The red, gold and purple tones of autumn leaves provide a once-a-year bounty for the eyes. But this phenomenon represents an interesting biological phenomenon, that provides lessons into tree biology, the interconnection between weather and trees and the ecological interactions between trees and their predators.
Unfortunately, the fall color here in the west is not as glorious as that in New England or along the east coast, but there is still plenty of gorgeous foliage to be seen. Aspens turn bright gold, a variety of shrubs and smaller trees produce oranges and other colors, and many of trees of eastern origin produce the prototypical fall fireworks you’d expect elsewhere.
And yes, before anyone asks, you can find pretty awesome fall color in California.
The Basic Process
Trees produce three basic pigments in their leaves:
- Chlorophyll is a green pigment that is involved in the process of photosynthesis. It is continually created, used and degraded through the growing season, which causes the leaves to appear green.
- Carotenoids are yellow to orange pigments that are also found inside leaves for much of the year. However, the chlorophyll generally overpowers these pigments, and mask their presence.
- Anthocyanins are reddish pigments, which are typically not produced in the leaves until the fall.
Whereas chlorophyll and carotenoids are produced in small structures called chloroplasts, anthocyanins flow through the watery material inside the leaf’s cells.
Deciduous trees become dormant in the winter, which alleviates their need to manufacture food (photosynthesis). In fact, because water is often scarce during the winter, dormant trees tend to shed their leaves. This reduces the chances that the water evaporating from the leaves will exceed that which can be drawn from the ground.
So, as the days become shorter and the nights become longer, deciduous trees cease producing chlorophyll. As the chlorophyll breaks down, the underlying carotenoids (which have always been present) and the anthocyanins (which are produced around the same time that chlorophyll production ceases), become visible.
This yields the purple, yellow, red or orange leaves that characterize the season.
A short time later, as the tree prepares for its winter slumber, the leaves form something called an abscission zone at the base of the petiole (leaf stalk). This zone effectively blocks the transport of resources between the tree and the leaf, and eventually serves as an easy point of detachment. Once the abscission zone is complete, the leaf is normally blown off the tree a short while later.
Conditions that Improve Fall Color
You’ve probably noticed that fall color intensity varies from one year to the next, but it also varies from one location to the next – even when all other factors are the same.
But if you look carefully, you’ll notice that the yellow, gold and orange colors tend not to fluctuate from one year to the next; it is the red, maroon and purple colors that are dazzling one year and mediocre the next. Part of that is because the carotenoids which yield the yellows and oranges are present all year long and in similar quantities each year. But anthocyanins are only produced during a relatively small window of time, and the amount produced varies from one year to the next.

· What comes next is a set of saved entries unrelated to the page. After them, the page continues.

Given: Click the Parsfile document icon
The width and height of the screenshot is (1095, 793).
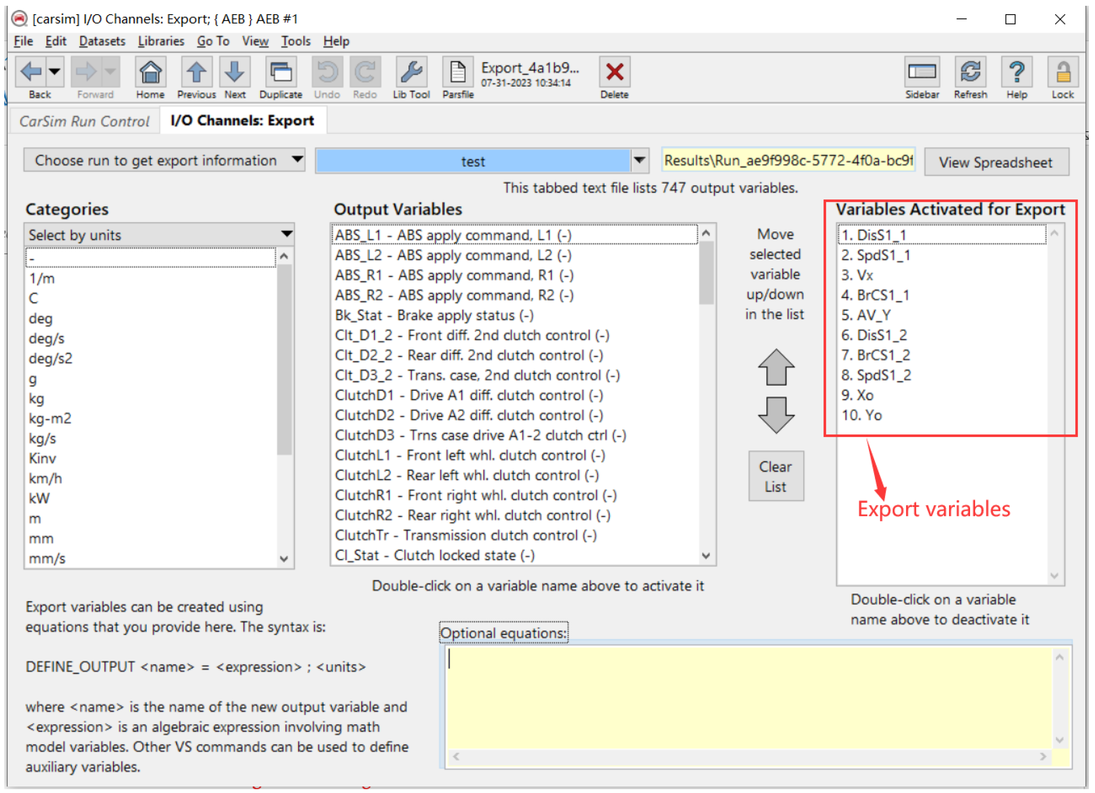Looking at the screenshot, I should (x=458, y=73).
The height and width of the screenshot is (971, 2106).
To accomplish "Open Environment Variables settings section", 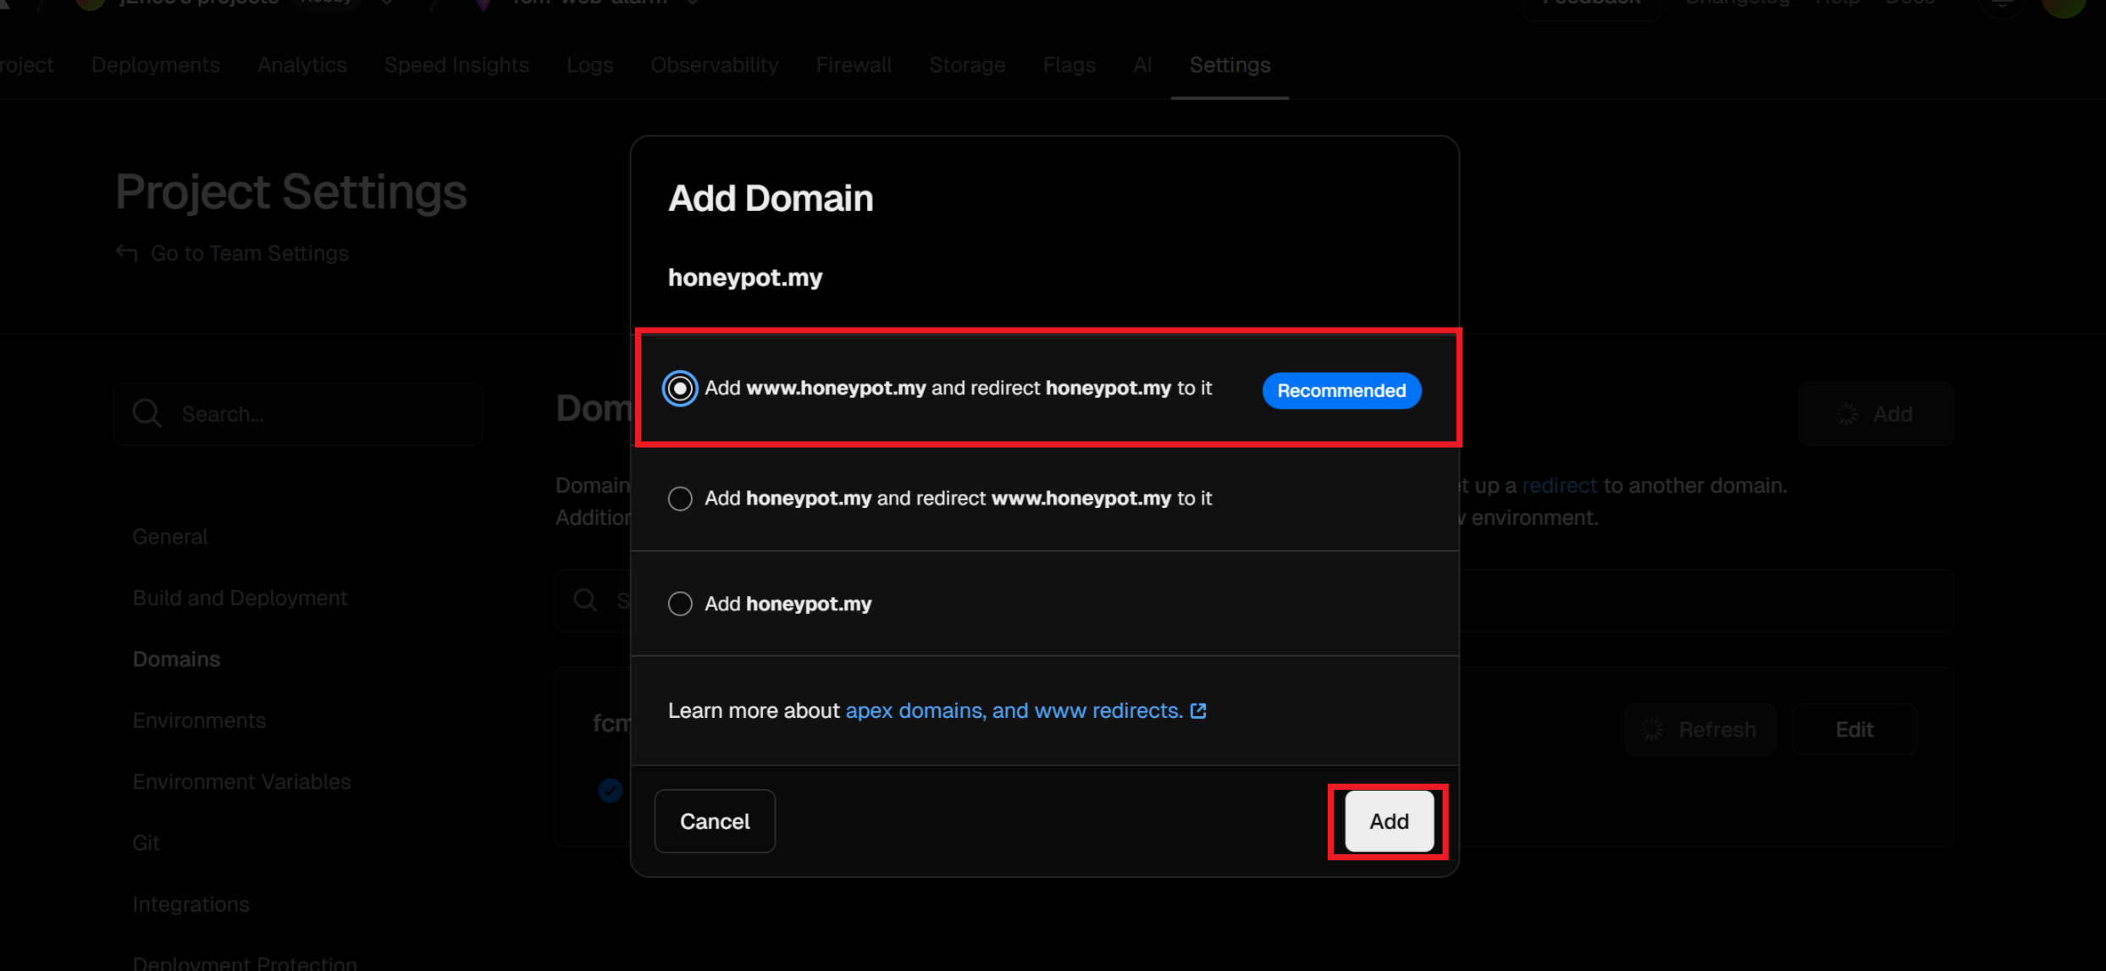I will click(241, 781).
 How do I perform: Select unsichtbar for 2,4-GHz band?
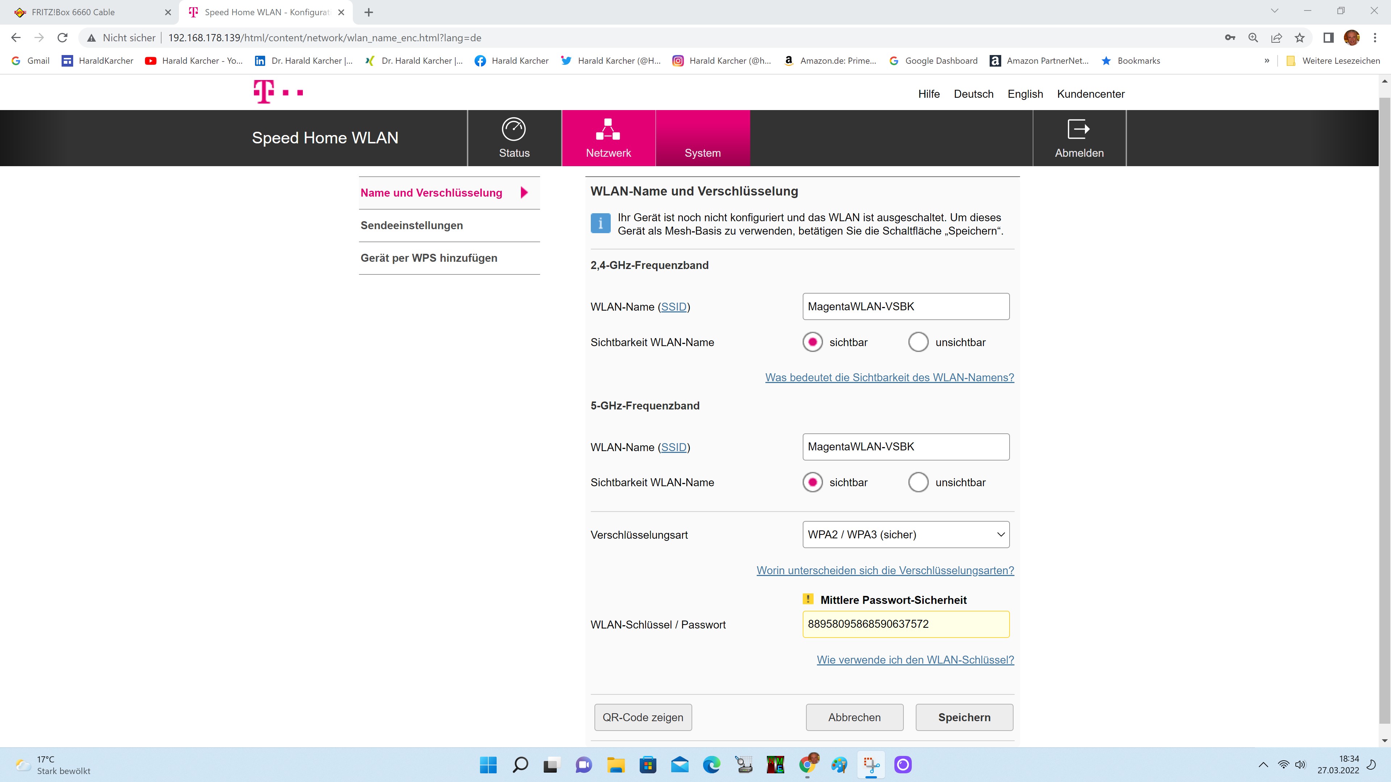click(918, 342)
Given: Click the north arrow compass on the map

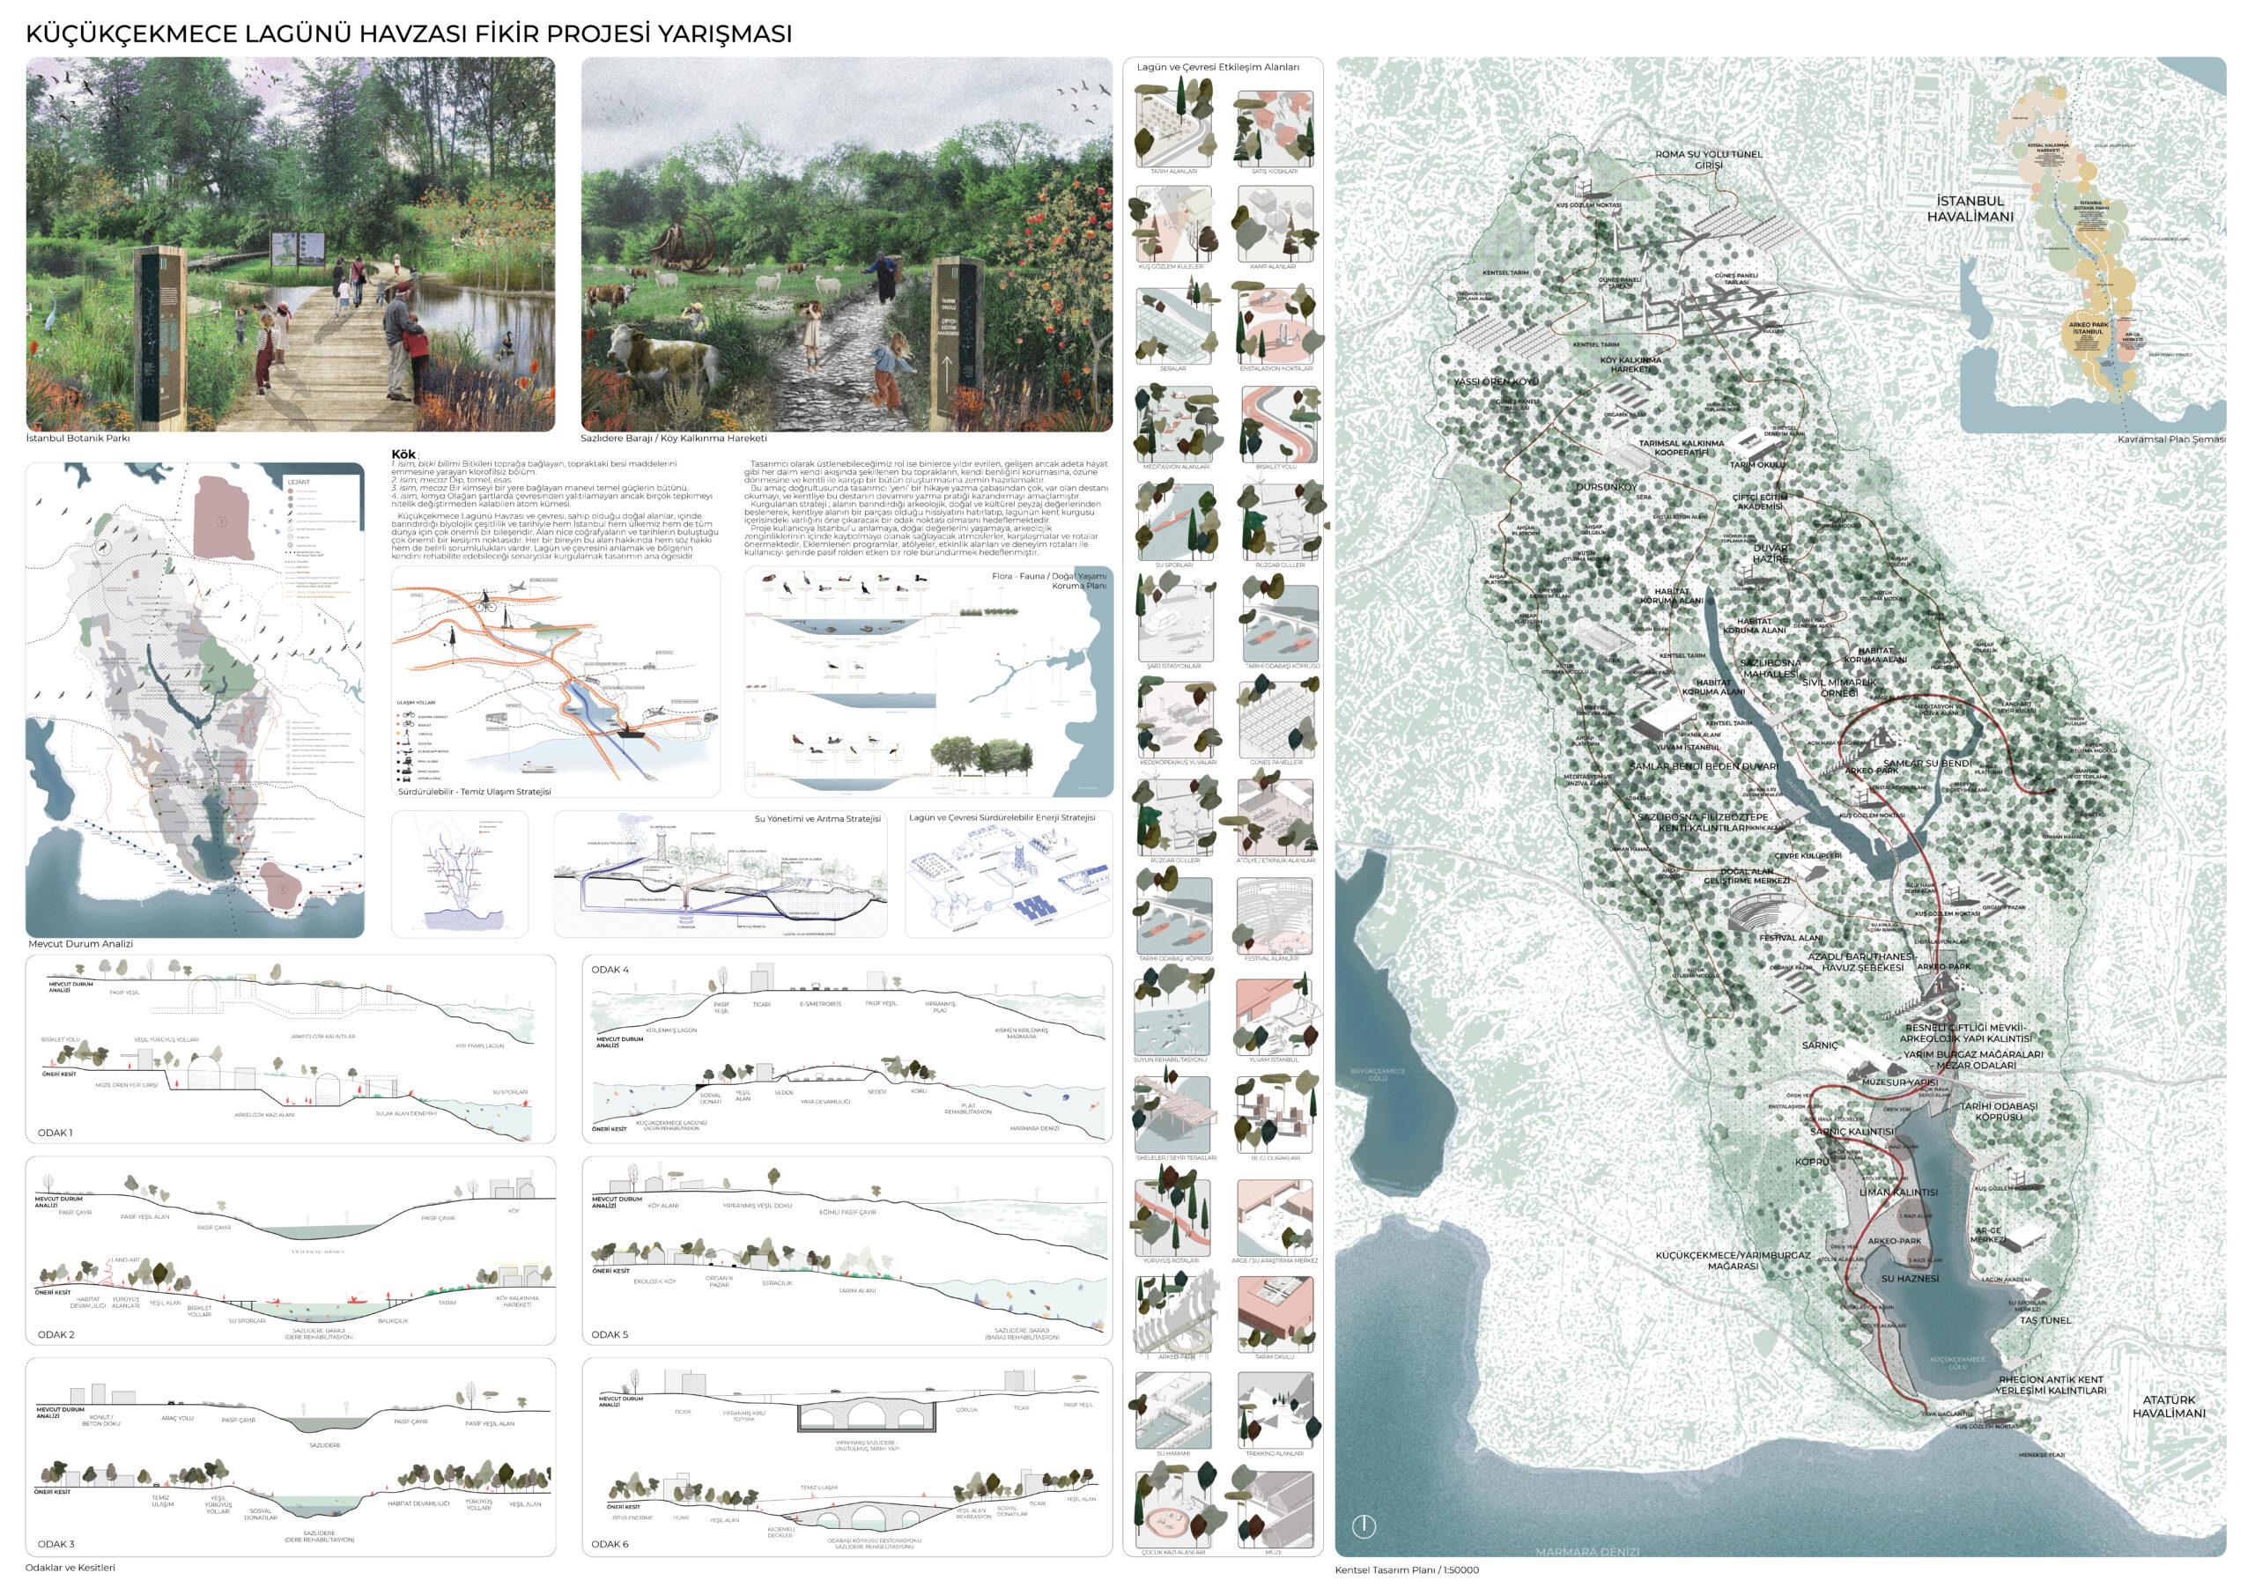Looking at the screenshot, I should pos(1363,1525).
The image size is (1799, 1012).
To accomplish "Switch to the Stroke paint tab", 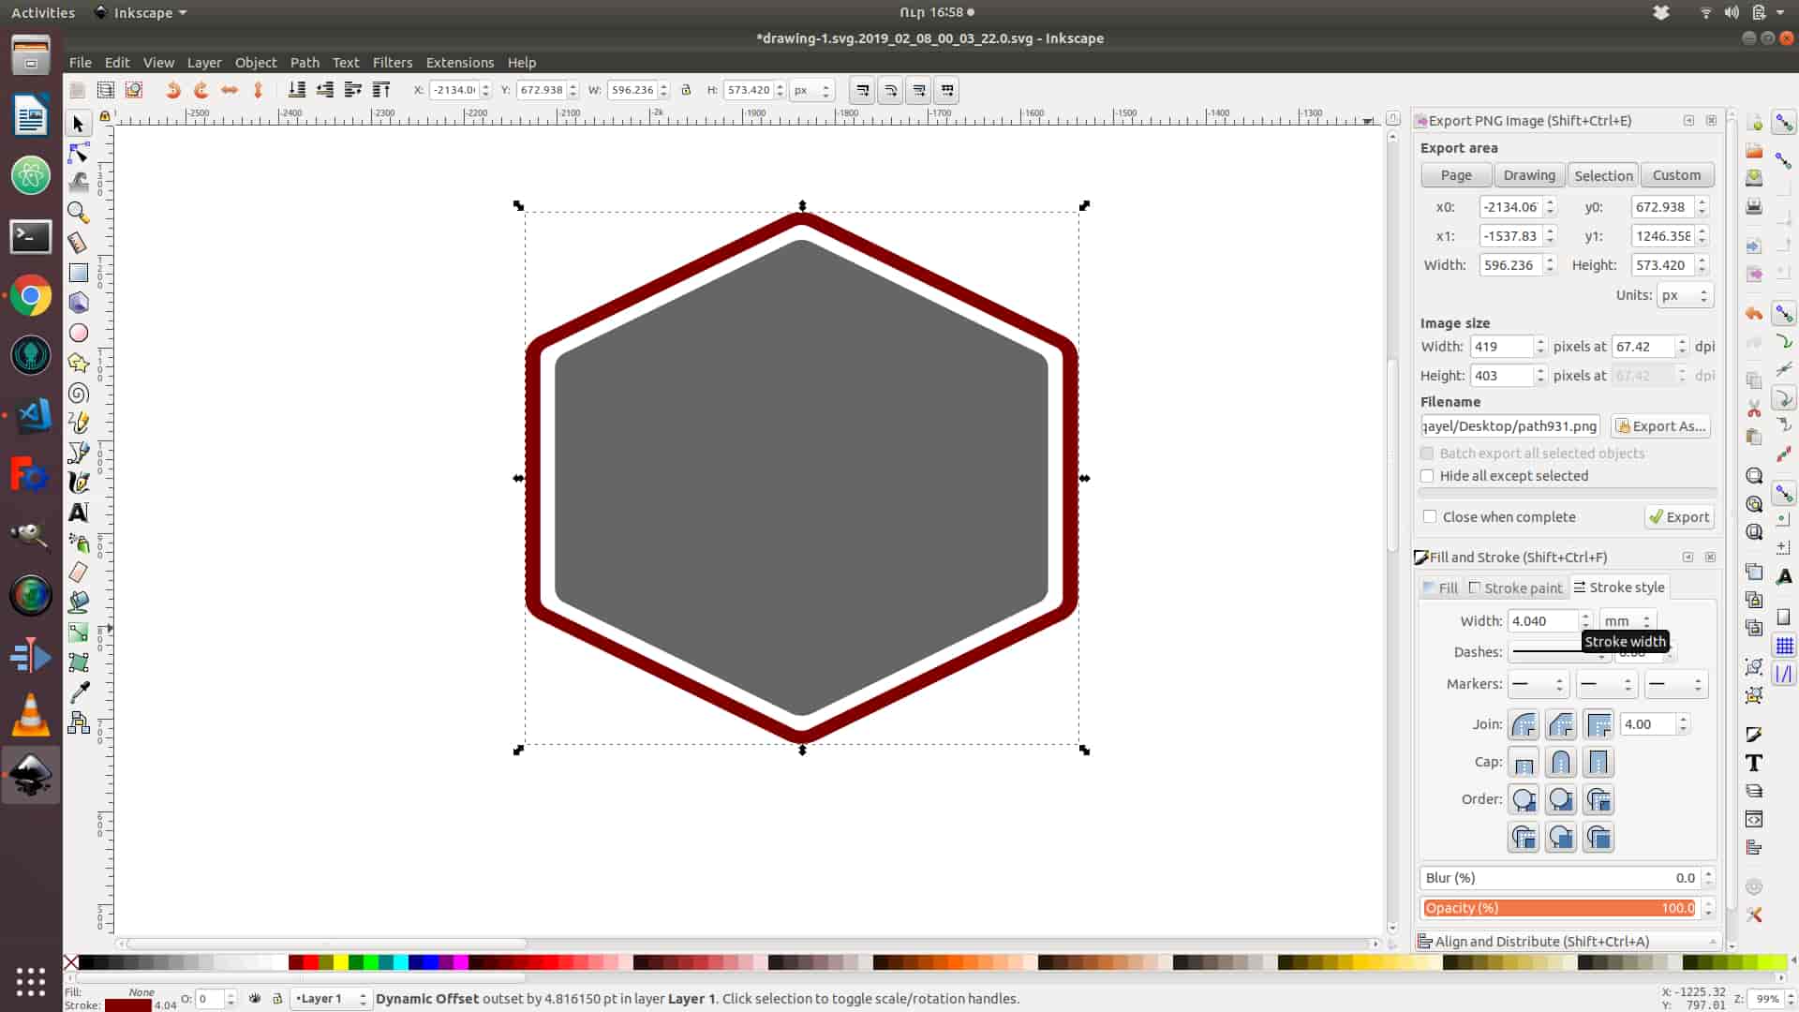I will [x=1515, y=588].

It turns out that weather is the primary factor that leads to the differing amounts of anthocyanins. When the days are sunny, the nights are cool and the weather dry, fall color is best. This collection of conditions helps encourage the production and retention of sugars in the leaves, which promotes the production of anthocyanins.
However, a number of other weather conditions can dampen the fall color for a given year. Summer droughts typically reduce the vibrancy of the fall colors, as do warm or wet autumns.